"D’aucuns estiment que l’Italie constitue aujourd’hui la principale zone d’ombre de la zone euro. Qu’en pensez-vous ?
Je pense que c’est une réalité.
L’économie italienne est sujette à une véritable problématique en termes de croissance. Depuis quinze ans, la conjoncture économique en Italie est médiocre. En particulier la productivité est restée atone. Cette mauvaise santé s’est propagée à l’ensemble du pays.
Il est compliqué d’imaginer aujourd’hui que l’économie italienne puisse retrouver spontanément une allure de croissance durablement plus élevée. Cette situation soulève des interrogations majeures. En premier lieu, du point de vue de la résorption de la forte dette publique qui s’élève à plus de 130% du PIB. Egalement eu égard du rétablissement du secteur bancaire domestique confronté à un volume conséquent de créances douteuses.

Peut-on craindre que ne s’ouvre sur l’Italie un dossier comparable au dossier grec avec les vives tensions qui ont été sous-jacentes ?
Je ne le crois pas.

La crise grecque a été extrêmement mal gérée par l’Europe. De nouveaux emprunts ont été octroyés à la Grèce pour permettre le remboursement d’emprunts antérieurs. Si bien que le dossier grec se retrouve face à une impasse dans la mesure où les institutions publiques sont majoritairement détentrices de la dette grecque et que celles-ci doivent être le moins possible impactées par une restructuration.
S’agissant de l’Italie nous pouvons espérer que des leçons auront été tirées de cet épisode grec.

Par ailleurs, la dette italienne se trouve principalement entre les mains d’épargnants italiens.
Enfin, les ratios de dette sur PIB ne sont pas similaires.
En cela, la logique de la dette italienne se différencie de la logique de la dette grecque.

Pour autant le sujet de la dette italienne peut constituer une menace systémique au niveau de la zone euro…

Absolument. C’est la raison phare pour laquelle la Banque centrale européenne conservera une politique très accommodante sur les taux encore longtemps. Pour rappel, l’Italie représente près de 20% du PIB européen. Si le pays devait de nouveau composer avec des taux d’intérêt très élevés, sa difficulté budgétaire serait éminemment plus marquée et bien moins gérable.

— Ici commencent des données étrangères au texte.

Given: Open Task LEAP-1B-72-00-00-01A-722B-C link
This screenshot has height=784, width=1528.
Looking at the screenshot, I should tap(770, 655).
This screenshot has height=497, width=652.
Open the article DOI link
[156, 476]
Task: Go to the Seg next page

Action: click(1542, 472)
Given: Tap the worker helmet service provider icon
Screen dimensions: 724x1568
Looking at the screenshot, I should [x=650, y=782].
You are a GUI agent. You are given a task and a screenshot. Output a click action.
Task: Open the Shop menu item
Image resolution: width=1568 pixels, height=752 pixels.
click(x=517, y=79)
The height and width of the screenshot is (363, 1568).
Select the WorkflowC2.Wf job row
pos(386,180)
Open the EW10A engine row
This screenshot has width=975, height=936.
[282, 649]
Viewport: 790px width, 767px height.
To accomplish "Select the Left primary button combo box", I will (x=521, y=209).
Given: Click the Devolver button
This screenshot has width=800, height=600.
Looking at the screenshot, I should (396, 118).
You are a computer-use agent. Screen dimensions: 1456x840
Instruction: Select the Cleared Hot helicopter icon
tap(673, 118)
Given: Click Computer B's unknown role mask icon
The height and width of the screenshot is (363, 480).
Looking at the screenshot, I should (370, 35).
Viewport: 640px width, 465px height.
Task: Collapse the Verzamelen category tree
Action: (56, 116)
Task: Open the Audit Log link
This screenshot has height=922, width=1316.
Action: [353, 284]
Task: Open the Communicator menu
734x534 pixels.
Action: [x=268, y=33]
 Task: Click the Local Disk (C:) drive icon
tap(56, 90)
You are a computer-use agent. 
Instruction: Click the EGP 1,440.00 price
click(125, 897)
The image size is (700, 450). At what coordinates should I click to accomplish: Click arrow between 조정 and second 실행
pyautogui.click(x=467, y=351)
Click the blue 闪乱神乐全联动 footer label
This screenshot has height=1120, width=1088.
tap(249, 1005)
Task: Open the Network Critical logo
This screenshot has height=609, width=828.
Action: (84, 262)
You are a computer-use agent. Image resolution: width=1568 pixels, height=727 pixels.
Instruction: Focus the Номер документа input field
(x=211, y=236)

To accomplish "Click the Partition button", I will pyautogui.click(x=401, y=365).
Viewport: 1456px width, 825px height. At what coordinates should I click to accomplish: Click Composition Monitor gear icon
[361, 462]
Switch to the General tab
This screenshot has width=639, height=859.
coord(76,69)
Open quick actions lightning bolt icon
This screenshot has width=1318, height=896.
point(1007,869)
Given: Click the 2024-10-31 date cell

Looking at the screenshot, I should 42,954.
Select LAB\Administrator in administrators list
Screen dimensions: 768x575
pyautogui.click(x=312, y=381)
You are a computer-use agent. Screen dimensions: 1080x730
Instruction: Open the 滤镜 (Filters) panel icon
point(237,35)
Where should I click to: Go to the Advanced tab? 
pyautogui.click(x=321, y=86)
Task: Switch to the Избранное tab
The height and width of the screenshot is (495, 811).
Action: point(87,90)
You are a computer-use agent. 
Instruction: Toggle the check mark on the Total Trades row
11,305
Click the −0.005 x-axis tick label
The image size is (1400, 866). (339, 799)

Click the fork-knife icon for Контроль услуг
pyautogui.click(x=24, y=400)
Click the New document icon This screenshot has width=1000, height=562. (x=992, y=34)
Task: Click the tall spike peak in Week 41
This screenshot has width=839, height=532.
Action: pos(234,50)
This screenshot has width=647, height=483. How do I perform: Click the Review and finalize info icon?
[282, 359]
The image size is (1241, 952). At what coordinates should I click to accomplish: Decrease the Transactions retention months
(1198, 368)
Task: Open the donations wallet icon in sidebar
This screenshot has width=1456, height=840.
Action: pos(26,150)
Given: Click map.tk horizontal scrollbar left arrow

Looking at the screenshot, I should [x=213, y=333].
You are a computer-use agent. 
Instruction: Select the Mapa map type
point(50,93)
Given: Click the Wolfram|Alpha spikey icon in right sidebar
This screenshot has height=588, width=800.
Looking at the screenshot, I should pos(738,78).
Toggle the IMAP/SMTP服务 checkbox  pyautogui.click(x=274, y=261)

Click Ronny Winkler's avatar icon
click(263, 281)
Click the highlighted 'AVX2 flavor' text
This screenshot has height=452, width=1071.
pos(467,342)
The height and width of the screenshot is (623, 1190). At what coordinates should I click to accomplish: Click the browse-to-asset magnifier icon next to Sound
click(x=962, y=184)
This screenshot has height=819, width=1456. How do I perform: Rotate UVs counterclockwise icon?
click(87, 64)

Une victoire des partis populistes comme le mouvement des cinq étoiles ou la ligue du nord à l’issue des élections législatives vous parait-elle plausible ?

Présentement, l’Italie tire tout de même un avantage dans la dynamique d’ensemble de la zone euro. Ce facteur est de nature à être moins favorable aux partis populistes.
Cependant, cette menace est réelle dans la mesure où ces partis affichent de bons scores dans les sondages et que certaines enquêtes font état d’une désaffection des Italiens vis-à-vis de l’euro.

Ce qui fait défaut en Italie c’est l’incapacité pour la communauté européenne, à l’exception à certains égards de la BCE, d’intervenir spontanément dans le pays pour doper sa croissance…

Au-delà de l’observation, il y a une incapacité pour le reste de l’Europe à agir pour aider l’Italie à se rétablir. C'est un aspect problématique de la construction européenne. On observe sans réellement pouvoir agir.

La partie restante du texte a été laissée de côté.